Last Updated on April 10, 2026 by Vivekanand
In Part 5 of this series, we watched the compiler backend translate platform-independent LLVM IR into target-specific machine instructions. But we deliberately sidestepped the hardest problem in the entire backend: register allocation in compilers. LLVM IR hands the backend thousands of virtual registers — %1, %2, %3, stretching into the hundreds for any non-trivial function. Meanwhile, your x86-64 CPU offers exactly 16 general-purpose registers. ARM64 is more generous with 31, but it is still a finite resource constrained by strict calling convention rules.
This is the fundamental tension at the heart of register allocation in compilers: how do you map an unbounded set of variables onto a brutally limited set of physical storage locations, while keeping your program as fast as possible? Get it wrong, and variables spill to the stack — RAM that is orders of magnitude slower than a register. Get it right, and your code flies.
Table of Contents
1. The Register Allocation Problem in Compilers
Before diving into algorithms, let’s understand exactly why register allocation in compilers is such a difficult problem. It is not a simple matter of assigning names — several constraints make this a deeply challenging optimization puzzle.

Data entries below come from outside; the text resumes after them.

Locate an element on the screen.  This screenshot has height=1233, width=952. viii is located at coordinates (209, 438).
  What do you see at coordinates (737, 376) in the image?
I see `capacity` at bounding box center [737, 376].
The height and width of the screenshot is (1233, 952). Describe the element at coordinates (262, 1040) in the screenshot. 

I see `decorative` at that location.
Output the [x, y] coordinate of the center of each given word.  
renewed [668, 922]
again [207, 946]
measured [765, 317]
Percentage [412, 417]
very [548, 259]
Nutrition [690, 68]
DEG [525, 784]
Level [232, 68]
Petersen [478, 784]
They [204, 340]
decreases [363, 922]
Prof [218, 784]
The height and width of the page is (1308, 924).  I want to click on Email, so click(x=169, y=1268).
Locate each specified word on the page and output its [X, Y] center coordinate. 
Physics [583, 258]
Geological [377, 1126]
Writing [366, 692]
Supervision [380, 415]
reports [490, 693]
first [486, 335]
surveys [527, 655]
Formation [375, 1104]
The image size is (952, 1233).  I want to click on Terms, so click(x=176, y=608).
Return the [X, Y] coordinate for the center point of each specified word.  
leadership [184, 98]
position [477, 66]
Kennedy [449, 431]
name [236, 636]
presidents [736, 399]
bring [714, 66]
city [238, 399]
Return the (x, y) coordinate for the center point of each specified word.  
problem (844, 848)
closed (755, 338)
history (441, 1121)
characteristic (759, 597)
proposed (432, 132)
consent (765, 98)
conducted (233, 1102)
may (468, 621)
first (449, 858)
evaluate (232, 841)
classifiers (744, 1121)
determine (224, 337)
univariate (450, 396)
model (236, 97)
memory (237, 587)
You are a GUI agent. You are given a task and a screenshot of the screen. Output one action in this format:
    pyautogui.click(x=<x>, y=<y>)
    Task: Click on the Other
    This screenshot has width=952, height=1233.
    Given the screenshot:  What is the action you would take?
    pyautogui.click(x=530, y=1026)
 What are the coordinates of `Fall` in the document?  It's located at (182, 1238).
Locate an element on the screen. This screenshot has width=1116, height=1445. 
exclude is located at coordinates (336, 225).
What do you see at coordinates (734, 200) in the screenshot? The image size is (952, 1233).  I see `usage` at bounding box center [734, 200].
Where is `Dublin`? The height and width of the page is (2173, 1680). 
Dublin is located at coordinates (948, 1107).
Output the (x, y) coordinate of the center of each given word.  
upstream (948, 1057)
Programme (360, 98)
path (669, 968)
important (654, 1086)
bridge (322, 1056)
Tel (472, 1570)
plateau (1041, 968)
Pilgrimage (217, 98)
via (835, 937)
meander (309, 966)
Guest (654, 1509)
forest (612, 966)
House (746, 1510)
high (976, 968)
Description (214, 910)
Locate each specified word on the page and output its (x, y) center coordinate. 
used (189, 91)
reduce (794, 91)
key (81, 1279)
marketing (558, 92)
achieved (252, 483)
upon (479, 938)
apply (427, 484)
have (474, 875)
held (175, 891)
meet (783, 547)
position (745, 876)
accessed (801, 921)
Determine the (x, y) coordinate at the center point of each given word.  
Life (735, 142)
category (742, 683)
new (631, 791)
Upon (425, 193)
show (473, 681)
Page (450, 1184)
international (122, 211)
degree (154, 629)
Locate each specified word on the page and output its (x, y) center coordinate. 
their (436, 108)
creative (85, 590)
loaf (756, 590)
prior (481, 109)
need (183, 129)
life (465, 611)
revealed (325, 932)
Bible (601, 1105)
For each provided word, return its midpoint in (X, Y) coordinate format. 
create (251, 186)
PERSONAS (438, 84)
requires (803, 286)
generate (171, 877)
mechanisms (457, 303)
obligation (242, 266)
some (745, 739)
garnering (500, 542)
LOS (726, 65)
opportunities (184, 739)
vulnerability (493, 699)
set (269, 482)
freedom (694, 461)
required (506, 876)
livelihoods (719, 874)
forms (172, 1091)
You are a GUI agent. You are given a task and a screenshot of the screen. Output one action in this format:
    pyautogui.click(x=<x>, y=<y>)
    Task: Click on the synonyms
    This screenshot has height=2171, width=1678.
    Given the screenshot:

Register Classes Are Separate Pools
A CPU does not have one monolithic set of registers. Instead, registers are split into distinct classes that serve different purposes. On x86-64, you have 16 general-purpose registers (RAX through R15), 16 SSE/AVX floating-point registers (XMM0–XMM15, or 32 with AVX-512), and various special-purpose registers. On ARM64, you get 31 general-purpose registers (X0–X30) and 32 SIMD/FP registers (V0–V31). The register allocator must respect these boundaries — an integer variable cannot be placed in a floating-point register.
Calling Conventions Shrink the Available Pool
Not all registers are freely available to the allocator. As we explored in Assembly Part 2: Calling Conventions, the ABI splits registers into caller-saved (volatile) and callee-saved (non-volatile) categories. Caller-saved registers like RDI and RSI on x86-64 are destroyed across function calls, so any value in them must be saved before a call instruction. Callee-saved registers like RBX and R12–R15 persist across calls, but using them forces the compiler to insert save/restore code in the function prologue and epilogue.
The following table summarizes the key differences between the two major architectures’ register files and how they impact register allocation in compilers:
| Feature | x86-64 | ARM64 |
|---|---|---|
| General-Purpose Registers | 16 (RAX–R15) | 31 (X0–X30) |
| FP / SIMD Registers | 16 (XMM0–15) / 32 (AVX-512) | 32 (V0–V31) |
| Caller-Saved (Volatile) | RAX, RDI, RSI, RDX, RCX, R8–R11 | X0–X15 |
| Callee-Saved (Non-Volatile) | RBX, RBP, R12–R15 | X19–X28 |
| Link Register | ❌ (return address on stack) | X30 (LR) — avoids stack write for leaf functions |
ARM64’s nearly double-sized register file gives the compiler significantly more room to work with. This architectural advantage means ARM64 code inherently suffers fewer register spills for the same source code — a direct consequence of RISC philosophy prioritizing a large, uniform register set.
2. Liveness Analysis — When Are Variables Alive?
Before the compiler can assign physical registers, it must answer a fundamental question for every variable: when is this variable alive? A variable is considered live from the point where it is first defined (written) to the point where it is last used (read). This span is called its live range or live interval.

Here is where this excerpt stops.